How to reduce investment property expenses

Owning an investment property has associated expenses which can eat into your rental income. Fortunately, there are ways you can reduce your costs and improve your cash flow whilst creating a sound and worthwhile investment.

1. Negotiate a better deal on your ongoing costs

Always look out for better deals on your ongoing costs such as interest rates, management fees and landlord insurance.

You should review your ongoing costs annually to ensure that you’re getting a competitive deal. If your current lender, property manager or insurer isn’t competitive and will not negotiate, then its maybe time to shop around.

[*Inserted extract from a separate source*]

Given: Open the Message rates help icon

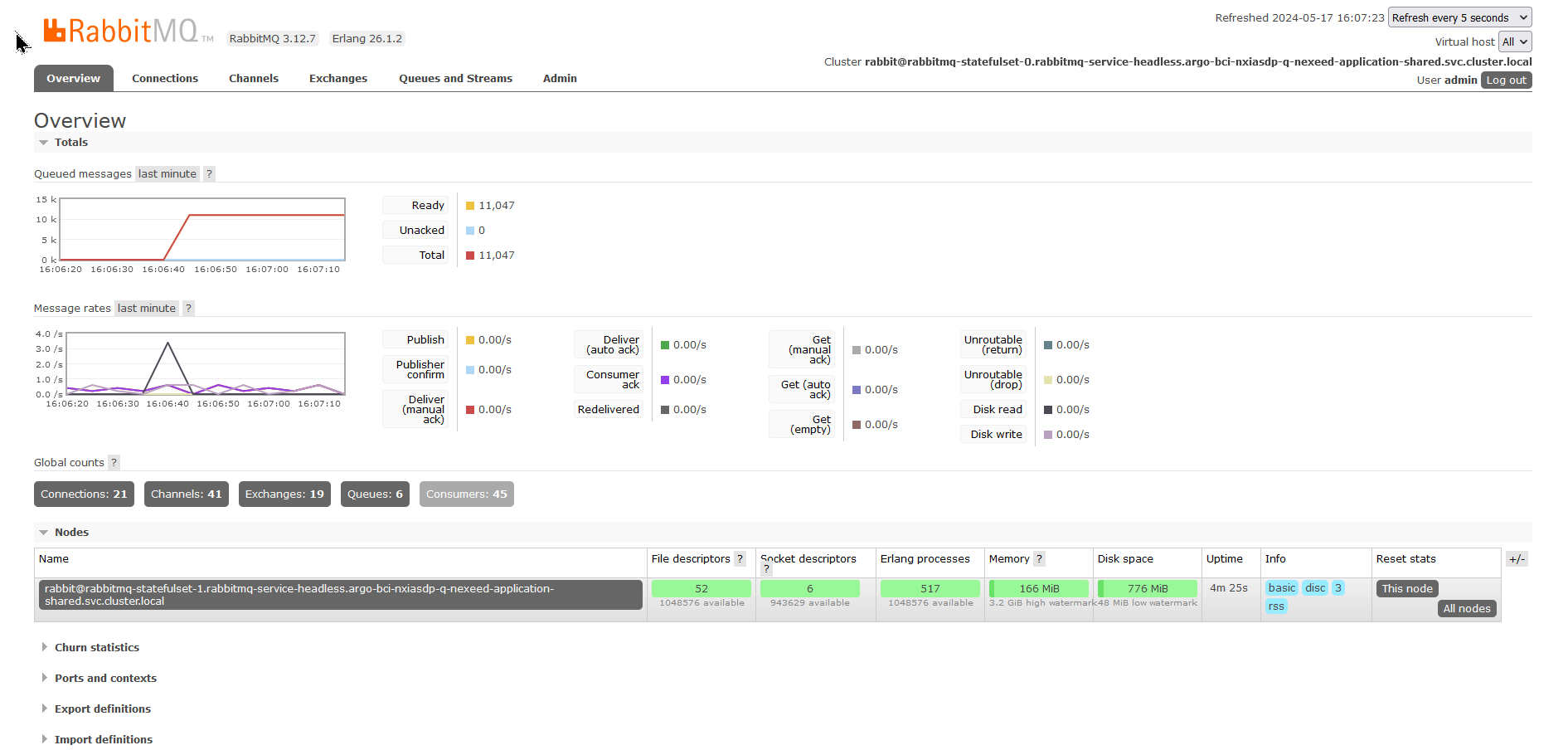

Refinancing your loan can offer benefits in addition to a lower interest rate, including more flexibility and features.  Before deciding to refinance your loan, there are some things you need to be aware of first.

2. Choose a property within your means

Ultimately, the more you borrow to purchase an investment property the higher your interest costs will be. Additionally, whilst the more expensive property will likely have higher rental income, the associated maintenance costs and management expenses may also be higher, including council or strata rates.

3. Ensure you understand all the costs associated with your property

Before purchasing an apartment, make sure you review its strata levies. Strata levies cover ongoing maintenance, repairs and upgrades to the exterior and common areas of an apartment complex. Generally speaking, the more amenities the complex has (e.g. lift, gym, pool, gardens, etc) the higher the strata levies will be.  In saying that, make sure you’ve weighed out the costs and benefits as these amenities may appeal to tenants, which could lead to higher rental income.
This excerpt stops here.